A brief visit to the shoppe, full of mulled this and that and various condiments was enough to confirm our suspicion that English Heritage had given most of the staff the weekend off, leaving the two or three remaining an impossible task.

By now we were getting a little peckish, so we make our way to the first queue we saw. Having had it confirmed that it indeed eventually ended up in the cafe, we pitched our tents and brewed up. Unfortunately such was the demand that by the time we reached the head of the queue most of the eatables had been eaten. But beggars cannot be choosers and we did find a chair to sit on and were out of the cold for a while.

Refreshed and provisioned we breasted the late autumn air, the contrast between a warm interior and  a cold exterior again working its magic and this time the missus pootled off to the smallest room in the grand house.

After a quick tour of this mansion of many rooms, and a pleasant stroll through the grounds we were ready to join the queue of cars leaving to wend our way home.
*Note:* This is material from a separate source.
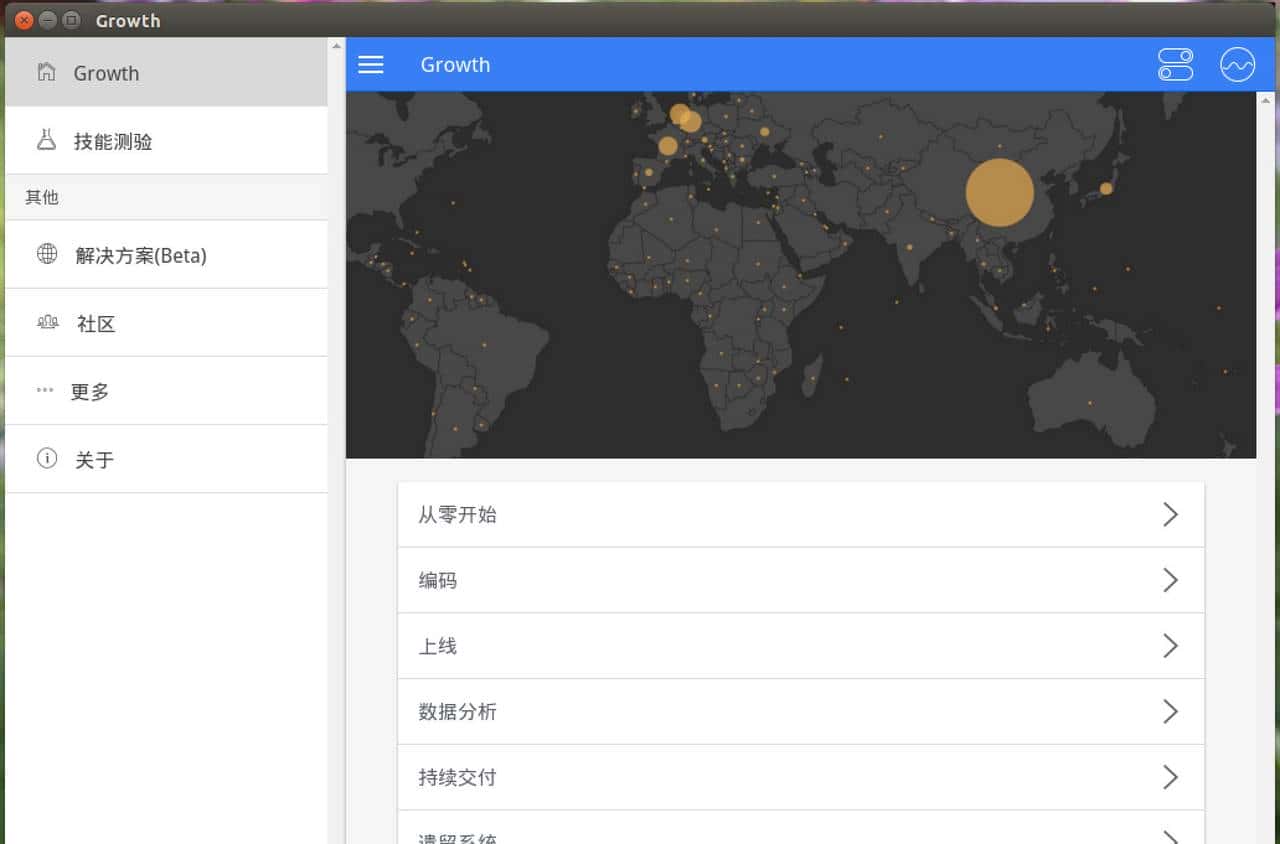
Task: Click the people icon for 社区
Action: [x=47, y=322]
Such are the pleasures of a late November afternoon in the English countryside.


Steve said...

I'm nost sure Victoria would have been amused by those entry prices.

Cliff said...

When the world in which you're living
Gets a bit too much to bear
And you need someone to lean on
When you look there's no one there

You're gonna find me out in the country, yeah
You're gonna find me way out in the country
Where the air is good, and the day is fine
And a pretty girl has her hand in mine
And the silver stream is the poor man's wine
In the country, in the country

If you're walkin' in the city
And you're feelin' rather small
And the people on the sidewalk
Seem to form a solid wall

You're gonna find me, hey, out in the country

Marginalia said...

Dear Steve, as far as I can make out the only thing that tickled Victoria's fancy was her hubby's "Prince Albert".
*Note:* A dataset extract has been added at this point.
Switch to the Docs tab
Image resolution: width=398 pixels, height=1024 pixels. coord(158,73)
Dear Sir Cliff, your honour, I know you don't get played much these days, for obvious reasons (see opposite). However, I'm happy to plug your discs on my blog for a consideration.

Cliff said...

Maybe..but not many guys my age sell calendars with hunky photos of themseles prancing around in their smalls. Order one for Mrs Marginalia.

Marginalia said...

Yeah, they were on sale at the Victorian Christmas - heavily discounted!

Cliff said...

Great opportunity then for Mrs M to buy some stocking fillers for her pals. And dare I say it (!) an inexpensive comparator for Mr M's physique!!